Zahl der Erwerbstätigen fiel im Euroraum um 0,1% und blieb in der EU27 stabil
Zahl der Erwerbstätigen fiel im Euroraum um 0,1% und blieb in der EU27 stabil
-1,0% bzw. -0,4% gegenüber dem zweiten Quartal 2012
Die Zahl der Erwerbstätigen fiel im zweiten Quartal 2013 gegenüber dem Vorquartal im Euroraum (ER17) um 0,1% und blieb in der EU27 stabil, laut Schätzungen der volkswirtschaftlichen Gesamtrechnungen, die von Eurostat, dem statistischen Amt der Europäischen Union, veröffentlicht werden. Im ersten Quartal 2013 ging die Beschäftigung im Euroraum um 0,4% und in der EU27 um 0,2% zurück. Diese Zahlen sind saisonbereinigt.
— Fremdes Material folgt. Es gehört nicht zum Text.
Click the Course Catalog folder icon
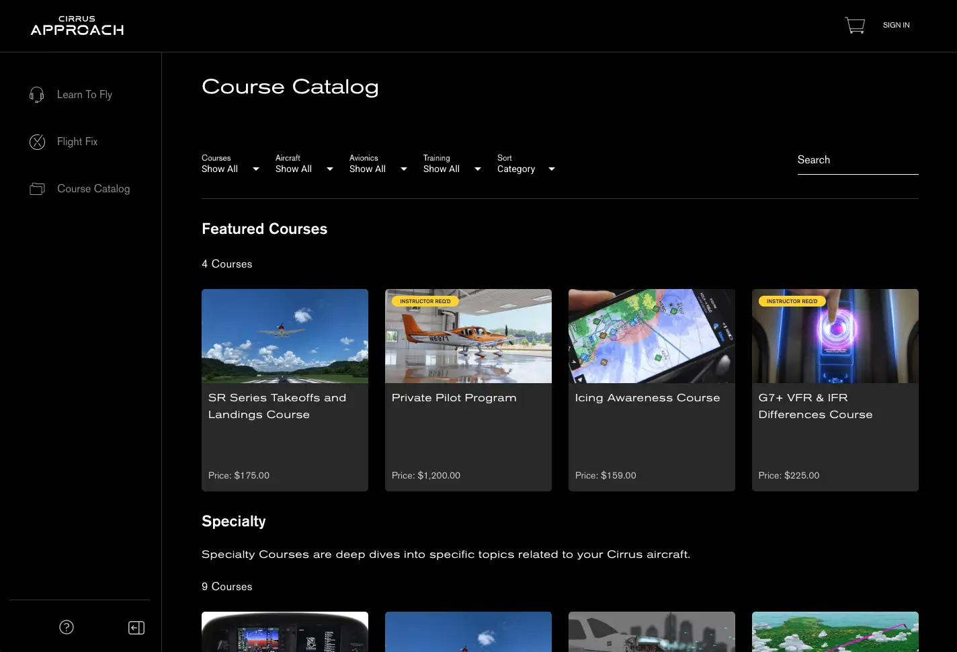Viewport: 957px width, 652px height. click(x=37, y=189)
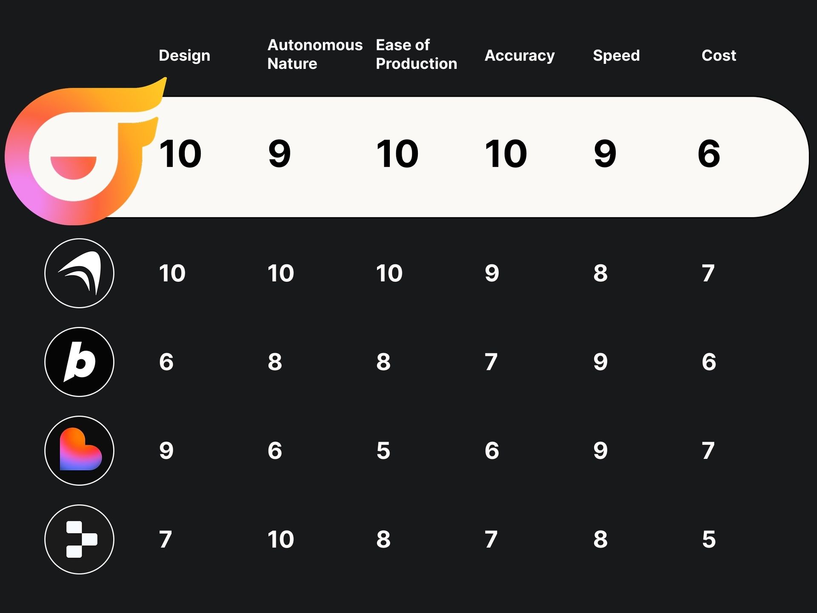This screenshot has width=817, height=613.
Task: Click the Autonomous Nature column header
Action: [x=315, y=54]
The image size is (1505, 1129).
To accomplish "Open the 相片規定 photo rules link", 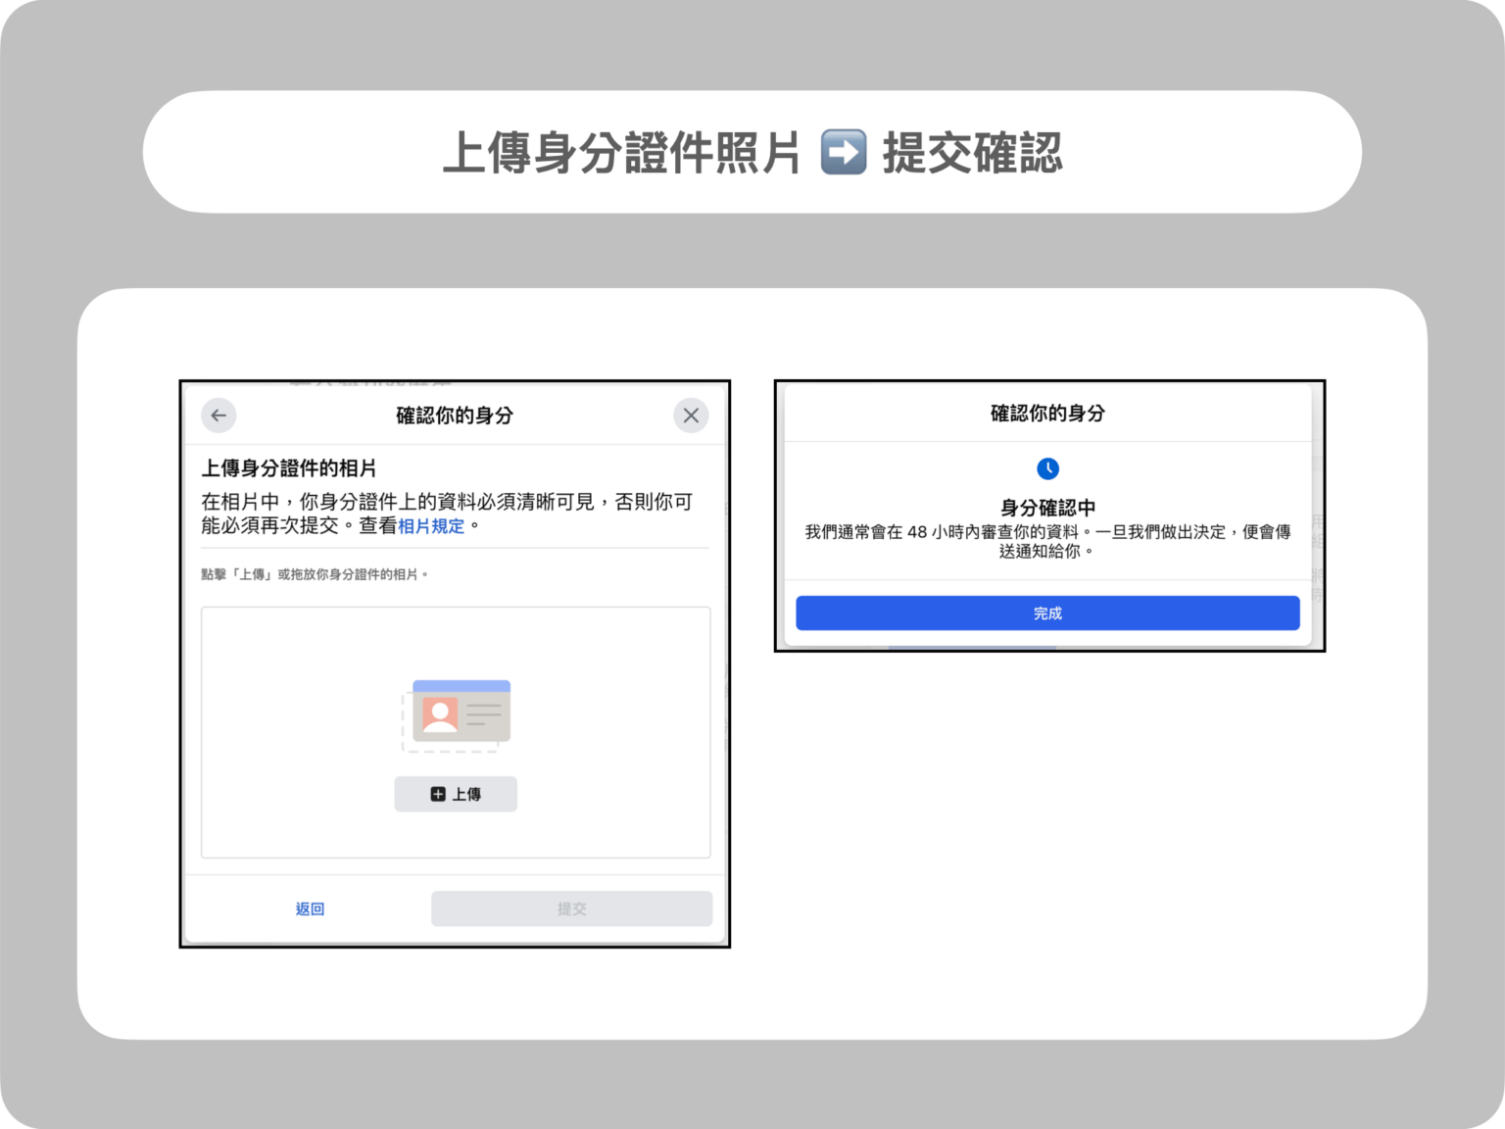I will 431,526.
Gegenüber dem entsprechenden Quartal des Vorjahres nahm die Beschäftigung im zweiten Quartal 2013 im Euroraum um 1,0% und in der EU27 um 0,4% ab (nach -1,0% bzw. -0,5% im ersten Quartal 2013). Eurostat schätzt, dass im zweiten Quartal 2013 in der EU27 insgesamt 221,8 Millionen Männer und Frauen erwerbstätig waren, davon 145,0 Millionen im Euroraum. Diese Zahlen sind saisonbereinigt.
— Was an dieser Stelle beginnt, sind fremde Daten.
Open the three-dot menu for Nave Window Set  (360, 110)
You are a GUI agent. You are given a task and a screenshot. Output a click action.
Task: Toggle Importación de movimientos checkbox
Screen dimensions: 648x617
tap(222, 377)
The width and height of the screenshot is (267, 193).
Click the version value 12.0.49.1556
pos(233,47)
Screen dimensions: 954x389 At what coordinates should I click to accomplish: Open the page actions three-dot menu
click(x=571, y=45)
Beschäftigungswachstum in den Mitgliedstaaten
Von den Mitgliedstaaten, für die Daten vorliegen, verzeichneten Estland (+1,5%), Litauen und Portugal (je +0,8%), Luxemburg (+0,7%), die Tschechische Republik und Irland (je +0,5%) die höchsten Wachstumsraten im Vergleich zum Vorquartal, während Zypern (-2,1%), Spanien (-0,5%), die Niederlande, Slowenien und die Slowakei (je -0,4%) die stärksten Rückgänge meldeten.